WHAT IS EXPECTED: Write out exactly the lines below that run from the one containing "Where should I click to: Click the Ankur" through the one containing "is (1568, 594).", both included, with no other lines.

Records drawn from a dataset
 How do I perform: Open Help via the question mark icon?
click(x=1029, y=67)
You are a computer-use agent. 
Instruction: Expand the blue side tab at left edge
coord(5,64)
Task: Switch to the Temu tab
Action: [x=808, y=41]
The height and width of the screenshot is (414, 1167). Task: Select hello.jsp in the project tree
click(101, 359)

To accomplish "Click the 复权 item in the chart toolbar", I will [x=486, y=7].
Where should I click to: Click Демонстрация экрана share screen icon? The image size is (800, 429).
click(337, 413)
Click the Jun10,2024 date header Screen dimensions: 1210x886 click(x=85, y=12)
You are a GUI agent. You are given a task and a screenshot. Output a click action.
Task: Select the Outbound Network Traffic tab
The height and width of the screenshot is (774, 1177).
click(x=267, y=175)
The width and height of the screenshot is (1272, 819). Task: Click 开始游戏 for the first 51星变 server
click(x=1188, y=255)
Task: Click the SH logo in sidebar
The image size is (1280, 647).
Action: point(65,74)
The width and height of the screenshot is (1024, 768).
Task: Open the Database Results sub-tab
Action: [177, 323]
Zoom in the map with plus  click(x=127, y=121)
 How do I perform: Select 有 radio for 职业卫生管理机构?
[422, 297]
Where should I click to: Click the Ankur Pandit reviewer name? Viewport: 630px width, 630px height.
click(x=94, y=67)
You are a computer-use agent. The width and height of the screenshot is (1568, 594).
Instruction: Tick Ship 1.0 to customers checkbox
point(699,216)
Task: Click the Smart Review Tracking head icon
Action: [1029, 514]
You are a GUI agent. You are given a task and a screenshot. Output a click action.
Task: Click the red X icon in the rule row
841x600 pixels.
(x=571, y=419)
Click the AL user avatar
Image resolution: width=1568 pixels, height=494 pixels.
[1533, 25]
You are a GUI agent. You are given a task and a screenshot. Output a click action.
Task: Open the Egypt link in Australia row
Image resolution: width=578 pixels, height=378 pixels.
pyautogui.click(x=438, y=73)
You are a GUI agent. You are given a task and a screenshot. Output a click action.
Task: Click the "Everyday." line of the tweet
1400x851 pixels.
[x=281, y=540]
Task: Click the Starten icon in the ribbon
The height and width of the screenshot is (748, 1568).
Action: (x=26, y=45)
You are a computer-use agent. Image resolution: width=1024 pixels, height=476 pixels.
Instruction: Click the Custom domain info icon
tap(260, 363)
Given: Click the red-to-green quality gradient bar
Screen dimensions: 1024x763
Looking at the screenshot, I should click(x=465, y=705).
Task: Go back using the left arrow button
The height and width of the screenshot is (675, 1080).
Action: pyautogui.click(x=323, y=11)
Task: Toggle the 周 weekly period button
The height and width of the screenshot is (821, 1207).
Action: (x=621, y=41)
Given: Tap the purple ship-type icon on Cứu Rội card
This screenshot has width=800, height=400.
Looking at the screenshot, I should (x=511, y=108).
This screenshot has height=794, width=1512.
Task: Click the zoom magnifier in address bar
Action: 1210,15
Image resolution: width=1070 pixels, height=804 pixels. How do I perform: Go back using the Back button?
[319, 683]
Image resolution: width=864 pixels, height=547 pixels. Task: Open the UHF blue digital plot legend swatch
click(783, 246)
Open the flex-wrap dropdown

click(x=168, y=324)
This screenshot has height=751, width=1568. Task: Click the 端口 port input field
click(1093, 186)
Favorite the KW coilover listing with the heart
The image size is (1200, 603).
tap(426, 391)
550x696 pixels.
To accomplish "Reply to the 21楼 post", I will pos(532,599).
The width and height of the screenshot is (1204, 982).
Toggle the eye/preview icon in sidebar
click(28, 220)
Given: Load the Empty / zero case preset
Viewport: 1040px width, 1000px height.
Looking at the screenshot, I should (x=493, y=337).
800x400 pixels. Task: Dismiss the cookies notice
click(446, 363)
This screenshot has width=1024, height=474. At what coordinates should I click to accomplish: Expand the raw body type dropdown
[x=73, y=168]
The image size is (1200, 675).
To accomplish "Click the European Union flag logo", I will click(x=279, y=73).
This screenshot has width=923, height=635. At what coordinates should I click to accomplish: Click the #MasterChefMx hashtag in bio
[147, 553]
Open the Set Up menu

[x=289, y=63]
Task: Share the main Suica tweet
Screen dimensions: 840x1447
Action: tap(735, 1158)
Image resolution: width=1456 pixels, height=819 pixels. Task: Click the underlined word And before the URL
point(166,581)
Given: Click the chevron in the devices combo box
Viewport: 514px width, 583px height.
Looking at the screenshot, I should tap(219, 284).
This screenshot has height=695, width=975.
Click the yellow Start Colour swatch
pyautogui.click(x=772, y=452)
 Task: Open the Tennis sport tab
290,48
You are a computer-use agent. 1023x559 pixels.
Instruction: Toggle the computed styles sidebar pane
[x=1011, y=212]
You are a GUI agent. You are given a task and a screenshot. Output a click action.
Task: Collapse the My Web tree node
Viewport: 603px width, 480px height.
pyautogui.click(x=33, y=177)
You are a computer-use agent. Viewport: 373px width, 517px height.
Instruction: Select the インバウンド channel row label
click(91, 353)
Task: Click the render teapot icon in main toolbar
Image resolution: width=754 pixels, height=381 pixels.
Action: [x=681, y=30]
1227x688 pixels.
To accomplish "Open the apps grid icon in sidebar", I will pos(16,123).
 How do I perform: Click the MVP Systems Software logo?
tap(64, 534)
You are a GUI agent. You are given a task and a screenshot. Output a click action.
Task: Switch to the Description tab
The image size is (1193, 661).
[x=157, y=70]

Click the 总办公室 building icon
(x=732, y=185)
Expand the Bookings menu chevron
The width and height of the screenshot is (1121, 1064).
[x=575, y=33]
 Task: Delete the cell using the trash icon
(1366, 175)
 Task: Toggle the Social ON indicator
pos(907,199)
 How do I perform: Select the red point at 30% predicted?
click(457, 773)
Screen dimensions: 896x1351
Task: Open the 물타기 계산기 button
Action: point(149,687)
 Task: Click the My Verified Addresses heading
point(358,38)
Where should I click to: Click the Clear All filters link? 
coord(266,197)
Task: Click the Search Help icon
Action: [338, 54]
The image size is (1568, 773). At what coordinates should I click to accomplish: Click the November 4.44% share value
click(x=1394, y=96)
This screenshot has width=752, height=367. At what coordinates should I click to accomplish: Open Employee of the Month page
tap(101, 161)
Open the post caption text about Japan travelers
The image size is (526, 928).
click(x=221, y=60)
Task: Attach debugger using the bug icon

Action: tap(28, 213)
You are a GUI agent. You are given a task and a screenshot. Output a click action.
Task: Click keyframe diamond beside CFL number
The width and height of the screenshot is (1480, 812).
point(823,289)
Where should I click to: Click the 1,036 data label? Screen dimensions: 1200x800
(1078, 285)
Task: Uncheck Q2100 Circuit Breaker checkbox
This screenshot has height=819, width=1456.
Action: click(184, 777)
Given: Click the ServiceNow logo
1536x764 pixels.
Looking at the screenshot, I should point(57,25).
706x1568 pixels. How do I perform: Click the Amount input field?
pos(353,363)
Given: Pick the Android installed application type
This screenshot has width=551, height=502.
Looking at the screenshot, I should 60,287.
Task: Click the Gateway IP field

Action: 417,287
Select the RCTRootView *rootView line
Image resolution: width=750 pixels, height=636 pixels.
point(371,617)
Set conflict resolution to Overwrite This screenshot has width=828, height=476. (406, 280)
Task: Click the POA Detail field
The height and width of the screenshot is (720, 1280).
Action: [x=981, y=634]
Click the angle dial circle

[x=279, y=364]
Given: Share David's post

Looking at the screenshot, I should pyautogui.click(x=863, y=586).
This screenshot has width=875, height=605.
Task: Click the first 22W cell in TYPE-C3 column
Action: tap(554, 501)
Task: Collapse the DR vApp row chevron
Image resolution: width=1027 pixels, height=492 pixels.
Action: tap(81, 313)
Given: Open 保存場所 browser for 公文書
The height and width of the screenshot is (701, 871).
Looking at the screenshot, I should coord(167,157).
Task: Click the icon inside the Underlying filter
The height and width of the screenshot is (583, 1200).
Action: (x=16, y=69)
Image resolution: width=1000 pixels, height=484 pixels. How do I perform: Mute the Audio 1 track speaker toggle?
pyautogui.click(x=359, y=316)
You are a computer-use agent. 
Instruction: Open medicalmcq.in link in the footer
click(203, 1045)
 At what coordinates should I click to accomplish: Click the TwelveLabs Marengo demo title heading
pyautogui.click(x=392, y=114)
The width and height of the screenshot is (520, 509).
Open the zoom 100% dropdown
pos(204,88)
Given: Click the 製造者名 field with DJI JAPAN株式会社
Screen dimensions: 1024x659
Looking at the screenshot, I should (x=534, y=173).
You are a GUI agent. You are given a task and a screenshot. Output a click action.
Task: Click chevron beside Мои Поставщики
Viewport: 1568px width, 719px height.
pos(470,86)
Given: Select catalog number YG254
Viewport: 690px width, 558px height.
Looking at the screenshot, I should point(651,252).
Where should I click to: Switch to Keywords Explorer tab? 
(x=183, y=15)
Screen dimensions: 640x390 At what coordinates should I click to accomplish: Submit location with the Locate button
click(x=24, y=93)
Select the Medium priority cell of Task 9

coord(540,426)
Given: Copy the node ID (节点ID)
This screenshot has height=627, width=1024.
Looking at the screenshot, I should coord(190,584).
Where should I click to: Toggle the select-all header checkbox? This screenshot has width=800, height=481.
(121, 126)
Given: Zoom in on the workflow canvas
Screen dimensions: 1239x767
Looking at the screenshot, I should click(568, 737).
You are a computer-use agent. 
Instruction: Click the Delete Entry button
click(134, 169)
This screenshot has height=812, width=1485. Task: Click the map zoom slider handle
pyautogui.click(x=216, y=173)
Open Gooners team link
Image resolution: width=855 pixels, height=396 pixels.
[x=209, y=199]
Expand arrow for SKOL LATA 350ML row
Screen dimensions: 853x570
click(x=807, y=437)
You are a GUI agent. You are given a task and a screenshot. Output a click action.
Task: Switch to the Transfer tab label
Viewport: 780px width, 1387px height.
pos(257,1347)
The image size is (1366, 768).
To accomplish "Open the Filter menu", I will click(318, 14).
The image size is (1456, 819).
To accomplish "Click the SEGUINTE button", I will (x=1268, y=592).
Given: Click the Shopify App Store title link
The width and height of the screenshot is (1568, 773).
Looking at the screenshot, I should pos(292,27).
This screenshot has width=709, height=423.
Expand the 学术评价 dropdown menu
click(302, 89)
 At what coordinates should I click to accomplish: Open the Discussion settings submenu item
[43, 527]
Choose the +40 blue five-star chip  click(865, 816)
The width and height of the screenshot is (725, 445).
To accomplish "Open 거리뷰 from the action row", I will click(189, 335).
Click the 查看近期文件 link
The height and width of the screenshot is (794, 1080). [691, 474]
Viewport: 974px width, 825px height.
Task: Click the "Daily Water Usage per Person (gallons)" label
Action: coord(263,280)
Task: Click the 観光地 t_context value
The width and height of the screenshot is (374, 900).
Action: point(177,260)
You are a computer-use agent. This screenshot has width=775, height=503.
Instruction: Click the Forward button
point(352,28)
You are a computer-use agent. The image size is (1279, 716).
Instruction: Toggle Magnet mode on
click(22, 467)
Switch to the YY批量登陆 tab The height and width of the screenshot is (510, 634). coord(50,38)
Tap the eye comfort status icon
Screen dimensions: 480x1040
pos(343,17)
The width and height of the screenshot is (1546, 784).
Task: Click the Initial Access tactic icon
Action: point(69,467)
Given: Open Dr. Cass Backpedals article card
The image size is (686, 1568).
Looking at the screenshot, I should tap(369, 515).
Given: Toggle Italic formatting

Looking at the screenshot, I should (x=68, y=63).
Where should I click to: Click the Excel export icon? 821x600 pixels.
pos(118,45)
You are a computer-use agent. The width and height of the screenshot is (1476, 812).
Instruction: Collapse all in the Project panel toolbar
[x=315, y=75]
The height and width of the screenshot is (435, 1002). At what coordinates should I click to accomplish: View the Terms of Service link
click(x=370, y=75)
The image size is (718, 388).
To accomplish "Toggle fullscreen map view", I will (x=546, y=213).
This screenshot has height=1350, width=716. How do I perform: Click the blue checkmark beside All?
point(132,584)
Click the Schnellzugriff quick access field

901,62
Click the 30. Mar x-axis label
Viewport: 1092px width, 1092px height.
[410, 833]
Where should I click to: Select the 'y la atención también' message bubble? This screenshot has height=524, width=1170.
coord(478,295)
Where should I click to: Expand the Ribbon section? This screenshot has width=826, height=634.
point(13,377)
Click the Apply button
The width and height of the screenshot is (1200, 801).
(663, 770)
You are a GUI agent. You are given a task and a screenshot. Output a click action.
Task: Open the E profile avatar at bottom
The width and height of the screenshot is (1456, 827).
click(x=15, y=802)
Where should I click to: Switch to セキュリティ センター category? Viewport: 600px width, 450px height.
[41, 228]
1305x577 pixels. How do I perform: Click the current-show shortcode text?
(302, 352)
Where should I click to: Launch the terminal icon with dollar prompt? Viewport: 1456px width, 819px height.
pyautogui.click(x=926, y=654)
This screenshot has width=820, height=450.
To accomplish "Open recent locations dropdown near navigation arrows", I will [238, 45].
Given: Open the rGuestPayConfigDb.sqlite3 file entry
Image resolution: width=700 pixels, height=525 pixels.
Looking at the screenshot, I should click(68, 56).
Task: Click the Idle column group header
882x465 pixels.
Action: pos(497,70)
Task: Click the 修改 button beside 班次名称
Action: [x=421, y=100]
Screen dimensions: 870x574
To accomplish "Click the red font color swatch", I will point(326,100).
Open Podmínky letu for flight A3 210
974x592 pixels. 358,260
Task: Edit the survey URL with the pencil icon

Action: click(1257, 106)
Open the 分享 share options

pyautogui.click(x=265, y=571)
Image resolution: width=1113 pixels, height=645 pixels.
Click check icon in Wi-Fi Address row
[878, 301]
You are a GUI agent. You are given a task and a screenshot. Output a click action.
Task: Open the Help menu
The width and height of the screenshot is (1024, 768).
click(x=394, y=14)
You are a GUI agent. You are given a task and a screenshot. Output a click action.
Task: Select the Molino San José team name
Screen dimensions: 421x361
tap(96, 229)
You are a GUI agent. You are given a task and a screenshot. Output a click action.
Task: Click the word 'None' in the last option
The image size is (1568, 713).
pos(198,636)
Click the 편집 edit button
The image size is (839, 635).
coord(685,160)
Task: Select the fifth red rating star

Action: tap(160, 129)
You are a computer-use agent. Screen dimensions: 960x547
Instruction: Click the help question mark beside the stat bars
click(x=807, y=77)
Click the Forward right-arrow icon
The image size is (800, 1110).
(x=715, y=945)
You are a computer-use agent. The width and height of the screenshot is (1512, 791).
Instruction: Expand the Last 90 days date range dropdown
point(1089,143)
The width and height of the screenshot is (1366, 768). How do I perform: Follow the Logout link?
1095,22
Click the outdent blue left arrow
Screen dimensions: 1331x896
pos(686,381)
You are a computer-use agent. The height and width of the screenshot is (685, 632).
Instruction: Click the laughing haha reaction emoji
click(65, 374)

YOUR SOLUTION:
Where should I click to: Click the Ankur Pandit reviewer name? Viewport: 630px width, 630px height.
click(x=94, y=67)
You are a computer-use agent. The width and height of the screenshot is (1568, 594).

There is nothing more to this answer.